Culture and Organisation
Organisational structure is the fundament of each company, as it is needed to “coordinate members’ activities in order to achieve its strategic goals as efficiently as possible” (Mead, 2005, p. 168) and to motivate employees. These structures can have very different forms and contexts, however the most important differentiation, and the one that is most relevant with regards to the cultural analysis, is that of formal structures versus informal systems.
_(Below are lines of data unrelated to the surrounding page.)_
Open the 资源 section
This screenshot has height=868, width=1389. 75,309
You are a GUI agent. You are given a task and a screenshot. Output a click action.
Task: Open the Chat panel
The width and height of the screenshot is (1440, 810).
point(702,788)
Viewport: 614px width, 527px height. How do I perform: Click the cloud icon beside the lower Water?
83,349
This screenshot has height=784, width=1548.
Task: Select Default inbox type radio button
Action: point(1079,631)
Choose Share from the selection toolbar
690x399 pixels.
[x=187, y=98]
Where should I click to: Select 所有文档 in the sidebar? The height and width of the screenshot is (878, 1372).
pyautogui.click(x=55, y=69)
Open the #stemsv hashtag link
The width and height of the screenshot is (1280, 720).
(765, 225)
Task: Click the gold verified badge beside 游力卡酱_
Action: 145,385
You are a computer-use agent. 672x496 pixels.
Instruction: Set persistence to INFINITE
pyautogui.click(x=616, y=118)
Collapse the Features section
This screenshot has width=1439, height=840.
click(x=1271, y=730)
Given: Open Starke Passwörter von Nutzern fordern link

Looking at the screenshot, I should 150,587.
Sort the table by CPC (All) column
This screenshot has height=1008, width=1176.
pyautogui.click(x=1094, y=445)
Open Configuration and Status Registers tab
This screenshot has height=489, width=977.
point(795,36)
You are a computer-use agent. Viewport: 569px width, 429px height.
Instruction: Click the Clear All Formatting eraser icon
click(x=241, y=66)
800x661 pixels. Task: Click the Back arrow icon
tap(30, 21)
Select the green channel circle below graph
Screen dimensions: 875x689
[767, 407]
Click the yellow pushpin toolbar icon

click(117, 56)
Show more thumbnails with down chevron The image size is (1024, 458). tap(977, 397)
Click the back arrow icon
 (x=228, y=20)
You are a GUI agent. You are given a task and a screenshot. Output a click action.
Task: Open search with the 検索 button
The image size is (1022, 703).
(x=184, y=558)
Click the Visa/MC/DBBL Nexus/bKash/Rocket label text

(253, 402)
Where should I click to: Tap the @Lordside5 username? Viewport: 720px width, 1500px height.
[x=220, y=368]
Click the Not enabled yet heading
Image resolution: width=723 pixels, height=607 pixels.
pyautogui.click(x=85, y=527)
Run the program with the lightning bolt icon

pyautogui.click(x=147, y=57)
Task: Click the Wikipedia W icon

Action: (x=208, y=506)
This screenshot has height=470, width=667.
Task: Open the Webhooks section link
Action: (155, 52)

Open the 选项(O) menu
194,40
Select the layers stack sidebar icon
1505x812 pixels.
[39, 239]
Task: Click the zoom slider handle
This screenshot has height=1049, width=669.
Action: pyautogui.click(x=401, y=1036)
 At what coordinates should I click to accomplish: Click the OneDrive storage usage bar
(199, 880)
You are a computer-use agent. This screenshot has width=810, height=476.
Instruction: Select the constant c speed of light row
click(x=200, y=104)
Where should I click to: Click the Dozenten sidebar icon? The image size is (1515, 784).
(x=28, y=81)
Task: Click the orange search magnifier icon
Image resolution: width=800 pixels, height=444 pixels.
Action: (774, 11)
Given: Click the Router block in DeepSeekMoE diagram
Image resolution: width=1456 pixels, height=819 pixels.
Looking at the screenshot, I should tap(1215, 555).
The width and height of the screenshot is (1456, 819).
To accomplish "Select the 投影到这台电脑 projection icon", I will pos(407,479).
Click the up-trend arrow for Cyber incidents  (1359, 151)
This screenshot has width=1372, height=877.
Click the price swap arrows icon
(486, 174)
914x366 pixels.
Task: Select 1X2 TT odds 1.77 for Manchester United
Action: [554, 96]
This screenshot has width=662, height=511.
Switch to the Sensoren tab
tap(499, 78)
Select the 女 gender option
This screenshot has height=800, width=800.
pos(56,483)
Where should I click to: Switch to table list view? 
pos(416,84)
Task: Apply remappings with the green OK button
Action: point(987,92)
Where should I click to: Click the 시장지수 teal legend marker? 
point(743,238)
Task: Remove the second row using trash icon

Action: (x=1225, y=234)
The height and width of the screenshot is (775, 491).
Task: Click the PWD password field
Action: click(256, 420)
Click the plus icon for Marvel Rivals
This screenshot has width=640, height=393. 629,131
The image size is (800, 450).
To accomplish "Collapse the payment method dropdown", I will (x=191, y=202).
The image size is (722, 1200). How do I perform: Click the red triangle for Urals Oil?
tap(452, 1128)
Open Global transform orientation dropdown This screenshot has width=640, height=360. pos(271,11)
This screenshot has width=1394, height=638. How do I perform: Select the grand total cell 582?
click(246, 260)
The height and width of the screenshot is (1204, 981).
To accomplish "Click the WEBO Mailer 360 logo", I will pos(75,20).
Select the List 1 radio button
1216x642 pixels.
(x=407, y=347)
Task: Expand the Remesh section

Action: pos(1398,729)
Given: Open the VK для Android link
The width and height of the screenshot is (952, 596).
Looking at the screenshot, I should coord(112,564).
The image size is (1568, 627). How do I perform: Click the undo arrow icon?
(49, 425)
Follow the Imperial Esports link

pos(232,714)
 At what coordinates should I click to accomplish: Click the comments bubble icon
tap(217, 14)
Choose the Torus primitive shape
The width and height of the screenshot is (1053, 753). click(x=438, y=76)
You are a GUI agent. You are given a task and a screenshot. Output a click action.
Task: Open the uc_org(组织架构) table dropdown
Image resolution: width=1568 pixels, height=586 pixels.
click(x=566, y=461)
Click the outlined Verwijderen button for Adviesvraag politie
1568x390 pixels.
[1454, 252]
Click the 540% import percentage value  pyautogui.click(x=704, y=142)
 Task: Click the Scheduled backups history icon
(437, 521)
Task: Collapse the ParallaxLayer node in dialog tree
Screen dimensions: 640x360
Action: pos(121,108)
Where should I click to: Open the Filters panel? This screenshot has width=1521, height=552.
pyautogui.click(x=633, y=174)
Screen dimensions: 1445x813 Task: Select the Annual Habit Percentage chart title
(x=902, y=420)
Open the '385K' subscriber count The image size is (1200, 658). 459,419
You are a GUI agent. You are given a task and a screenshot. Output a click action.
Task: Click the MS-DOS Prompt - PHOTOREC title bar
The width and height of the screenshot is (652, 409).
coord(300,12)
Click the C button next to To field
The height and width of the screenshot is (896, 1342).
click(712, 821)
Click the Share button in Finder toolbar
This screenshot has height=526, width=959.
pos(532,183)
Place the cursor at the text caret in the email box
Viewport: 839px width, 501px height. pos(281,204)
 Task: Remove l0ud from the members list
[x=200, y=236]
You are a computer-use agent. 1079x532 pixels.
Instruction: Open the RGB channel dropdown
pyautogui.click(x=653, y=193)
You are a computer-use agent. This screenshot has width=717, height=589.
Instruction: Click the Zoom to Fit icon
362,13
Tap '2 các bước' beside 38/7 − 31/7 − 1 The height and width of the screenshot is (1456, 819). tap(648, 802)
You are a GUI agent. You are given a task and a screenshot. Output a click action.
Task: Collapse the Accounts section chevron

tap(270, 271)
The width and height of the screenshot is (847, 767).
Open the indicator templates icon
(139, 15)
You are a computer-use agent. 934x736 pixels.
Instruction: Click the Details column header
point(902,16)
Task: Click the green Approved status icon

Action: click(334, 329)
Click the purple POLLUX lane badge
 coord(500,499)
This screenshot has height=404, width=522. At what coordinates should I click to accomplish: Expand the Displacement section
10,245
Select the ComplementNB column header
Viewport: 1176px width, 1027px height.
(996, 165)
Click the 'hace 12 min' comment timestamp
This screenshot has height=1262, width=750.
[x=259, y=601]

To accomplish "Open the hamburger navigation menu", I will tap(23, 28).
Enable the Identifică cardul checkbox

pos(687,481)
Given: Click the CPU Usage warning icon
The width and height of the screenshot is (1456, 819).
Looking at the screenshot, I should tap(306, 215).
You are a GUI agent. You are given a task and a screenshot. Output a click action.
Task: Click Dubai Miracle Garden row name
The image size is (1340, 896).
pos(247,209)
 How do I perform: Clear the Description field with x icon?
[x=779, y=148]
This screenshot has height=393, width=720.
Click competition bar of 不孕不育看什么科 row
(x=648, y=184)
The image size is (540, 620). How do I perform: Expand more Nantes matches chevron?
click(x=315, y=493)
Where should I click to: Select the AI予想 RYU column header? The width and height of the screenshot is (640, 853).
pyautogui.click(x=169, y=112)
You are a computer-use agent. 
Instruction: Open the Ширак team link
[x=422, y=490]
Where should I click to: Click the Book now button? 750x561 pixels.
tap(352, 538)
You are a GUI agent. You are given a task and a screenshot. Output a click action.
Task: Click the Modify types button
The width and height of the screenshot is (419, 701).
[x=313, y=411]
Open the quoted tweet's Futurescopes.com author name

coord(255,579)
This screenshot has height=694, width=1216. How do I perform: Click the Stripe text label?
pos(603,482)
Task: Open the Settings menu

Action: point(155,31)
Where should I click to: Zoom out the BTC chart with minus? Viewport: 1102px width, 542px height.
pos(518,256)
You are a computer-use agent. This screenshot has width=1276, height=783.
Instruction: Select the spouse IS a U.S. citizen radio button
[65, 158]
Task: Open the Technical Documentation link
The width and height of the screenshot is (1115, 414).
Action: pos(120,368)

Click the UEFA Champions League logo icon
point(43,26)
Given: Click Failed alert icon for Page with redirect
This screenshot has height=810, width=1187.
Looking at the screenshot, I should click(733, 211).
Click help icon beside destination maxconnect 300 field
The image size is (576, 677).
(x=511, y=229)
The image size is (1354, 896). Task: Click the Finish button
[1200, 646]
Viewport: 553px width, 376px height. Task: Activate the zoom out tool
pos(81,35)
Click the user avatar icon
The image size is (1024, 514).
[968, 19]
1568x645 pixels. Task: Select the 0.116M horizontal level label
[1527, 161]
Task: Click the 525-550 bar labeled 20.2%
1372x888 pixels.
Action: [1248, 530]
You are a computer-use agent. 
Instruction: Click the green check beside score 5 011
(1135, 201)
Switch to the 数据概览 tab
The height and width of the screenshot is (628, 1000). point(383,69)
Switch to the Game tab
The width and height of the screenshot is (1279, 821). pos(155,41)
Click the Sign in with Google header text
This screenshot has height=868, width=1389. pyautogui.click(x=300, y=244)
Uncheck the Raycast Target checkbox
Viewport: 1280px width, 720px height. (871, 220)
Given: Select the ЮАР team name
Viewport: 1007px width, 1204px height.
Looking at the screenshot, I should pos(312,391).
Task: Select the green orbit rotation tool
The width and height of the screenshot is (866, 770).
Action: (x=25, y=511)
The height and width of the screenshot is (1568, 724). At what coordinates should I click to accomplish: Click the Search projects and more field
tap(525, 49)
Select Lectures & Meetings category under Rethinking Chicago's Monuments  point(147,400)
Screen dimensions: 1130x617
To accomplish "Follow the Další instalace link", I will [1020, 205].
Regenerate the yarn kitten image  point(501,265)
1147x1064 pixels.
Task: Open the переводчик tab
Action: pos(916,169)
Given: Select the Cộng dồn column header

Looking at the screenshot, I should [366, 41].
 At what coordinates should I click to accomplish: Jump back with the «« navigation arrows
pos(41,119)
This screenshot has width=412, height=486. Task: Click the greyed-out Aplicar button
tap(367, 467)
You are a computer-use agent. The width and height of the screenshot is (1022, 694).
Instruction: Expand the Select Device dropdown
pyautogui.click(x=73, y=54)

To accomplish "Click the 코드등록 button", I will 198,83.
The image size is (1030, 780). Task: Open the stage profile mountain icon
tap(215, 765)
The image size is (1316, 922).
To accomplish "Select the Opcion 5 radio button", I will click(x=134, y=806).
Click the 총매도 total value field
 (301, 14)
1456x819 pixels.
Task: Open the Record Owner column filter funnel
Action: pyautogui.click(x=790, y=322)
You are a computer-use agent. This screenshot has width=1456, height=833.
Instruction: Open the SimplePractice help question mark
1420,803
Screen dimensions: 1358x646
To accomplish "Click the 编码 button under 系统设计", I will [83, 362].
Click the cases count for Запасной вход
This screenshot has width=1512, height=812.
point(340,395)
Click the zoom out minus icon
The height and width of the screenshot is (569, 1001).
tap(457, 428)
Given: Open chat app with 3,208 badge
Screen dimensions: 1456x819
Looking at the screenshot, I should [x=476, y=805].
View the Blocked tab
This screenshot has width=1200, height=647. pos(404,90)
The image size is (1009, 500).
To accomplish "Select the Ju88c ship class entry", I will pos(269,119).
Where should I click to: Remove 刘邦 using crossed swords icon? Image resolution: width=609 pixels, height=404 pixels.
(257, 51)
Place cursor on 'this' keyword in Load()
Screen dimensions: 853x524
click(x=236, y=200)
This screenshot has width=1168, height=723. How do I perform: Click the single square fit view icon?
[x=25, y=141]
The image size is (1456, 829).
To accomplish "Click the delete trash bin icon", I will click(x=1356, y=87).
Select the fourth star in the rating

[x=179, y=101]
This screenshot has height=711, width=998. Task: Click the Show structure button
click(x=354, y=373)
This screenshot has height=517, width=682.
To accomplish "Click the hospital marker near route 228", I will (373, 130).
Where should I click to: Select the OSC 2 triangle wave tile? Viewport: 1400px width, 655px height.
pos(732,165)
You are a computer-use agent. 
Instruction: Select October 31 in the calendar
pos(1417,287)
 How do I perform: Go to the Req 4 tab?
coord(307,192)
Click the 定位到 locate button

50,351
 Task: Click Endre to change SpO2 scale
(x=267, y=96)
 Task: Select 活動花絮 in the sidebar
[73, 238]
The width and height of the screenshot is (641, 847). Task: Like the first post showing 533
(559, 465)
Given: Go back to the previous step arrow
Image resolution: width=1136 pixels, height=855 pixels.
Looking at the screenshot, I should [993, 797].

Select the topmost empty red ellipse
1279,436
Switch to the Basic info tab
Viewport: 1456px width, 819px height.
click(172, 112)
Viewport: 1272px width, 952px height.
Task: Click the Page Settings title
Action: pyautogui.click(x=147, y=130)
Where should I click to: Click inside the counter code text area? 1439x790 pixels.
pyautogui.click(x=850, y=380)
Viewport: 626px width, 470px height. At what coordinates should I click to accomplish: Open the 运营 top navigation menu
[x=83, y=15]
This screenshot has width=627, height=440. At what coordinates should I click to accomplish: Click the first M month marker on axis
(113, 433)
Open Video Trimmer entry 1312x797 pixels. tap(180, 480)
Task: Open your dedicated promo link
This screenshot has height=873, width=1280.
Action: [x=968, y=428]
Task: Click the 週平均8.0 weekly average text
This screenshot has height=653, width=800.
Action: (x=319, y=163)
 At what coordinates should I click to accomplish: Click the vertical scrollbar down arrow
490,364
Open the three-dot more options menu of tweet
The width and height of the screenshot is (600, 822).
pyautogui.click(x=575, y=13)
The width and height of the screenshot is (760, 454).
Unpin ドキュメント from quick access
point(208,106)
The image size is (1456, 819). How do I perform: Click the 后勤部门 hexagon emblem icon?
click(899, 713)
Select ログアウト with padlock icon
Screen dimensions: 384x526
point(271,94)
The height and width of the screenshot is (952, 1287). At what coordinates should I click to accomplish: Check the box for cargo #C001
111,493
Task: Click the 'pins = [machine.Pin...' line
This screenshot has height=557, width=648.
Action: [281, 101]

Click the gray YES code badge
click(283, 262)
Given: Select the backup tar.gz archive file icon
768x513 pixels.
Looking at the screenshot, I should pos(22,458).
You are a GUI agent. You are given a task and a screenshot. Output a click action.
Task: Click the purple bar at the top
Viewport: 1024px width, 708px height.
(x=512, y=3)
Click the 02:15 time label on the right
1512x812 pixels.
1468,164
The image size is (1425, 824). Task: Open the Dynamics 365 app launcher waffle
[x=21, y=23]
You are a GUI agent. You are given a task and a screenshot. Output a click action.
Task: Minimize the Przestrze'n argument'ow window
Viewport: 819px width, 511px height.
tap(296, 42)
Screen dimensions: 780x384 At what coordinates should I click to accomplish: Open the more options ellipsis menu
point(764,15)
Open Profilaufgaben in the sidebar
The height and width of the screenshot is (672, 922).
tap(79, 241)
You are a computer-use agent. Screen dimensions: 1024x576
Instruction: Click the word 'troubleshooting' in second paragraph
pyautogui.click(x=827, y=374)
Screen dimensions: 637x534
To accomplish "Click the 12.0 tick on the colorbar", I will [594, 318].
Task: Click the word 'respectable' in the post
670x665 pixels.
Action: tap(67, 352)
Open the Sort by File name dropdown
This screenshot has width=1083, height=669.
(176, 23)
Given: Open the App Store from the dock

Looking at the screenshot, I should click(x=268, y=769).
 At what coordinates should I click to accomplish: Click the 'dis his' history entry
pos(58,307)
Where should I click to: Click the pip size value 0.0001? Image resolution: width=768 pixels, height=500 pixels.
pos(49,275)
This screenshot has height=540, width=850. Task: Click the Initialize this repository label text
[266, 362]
A company’s formal structure is highly influenced by the culture of its members. There are a multitude of organisational structures that differ with regards to their focus on different regions, products, functions, or customer groups. Recently, hybrid structures on a global basis have emerged that allow the combination of two different elements in order to maximize the advantage of the different structures. Within these types of matrix structures, the employee usually has to report to two different supervisors, who then need to balance their responsibilities and power. Due to this delicate balancing act, this structure works only in low power-distance and low uncertainty-avoidance cultures where colleagues trust each other and have low barriers of communication (Mead, 2005).
The degree of centralisation within a company is also highly influenced by culture, and mainly by the cultural dimension of power distance (Hofstede, 2001). Flat structures, for instance, are dominant within the Anglo-American culture, while Asian companies prefer a top-down approach. Also when looking at the organisational structure of large multinational firms, it can be noticed that Asian firms such as Toyota and Matsushita prefer the highly centralised global model where all strings are pulled from the headquarters, while American firms such as IBM, Procter&Gamble, Unilever, GE, and Coca-Cola use multinational or international models with a higher degree of decentralisation and more responsibility within their subsidiaries. Bureaucracy, i.e. the amount of formal rules and procedures, as well as the emphasis on specialisation are also influenced by culture and are highly dependent on uncertainty avoidance. German companies, for instance, are regulated by countless rules, regulations, procedures and processes, and business is always finalised by a contract or a written agreement, the adherence to which is of highest importance, and the breach of which may have rigid consequences, or even penalties.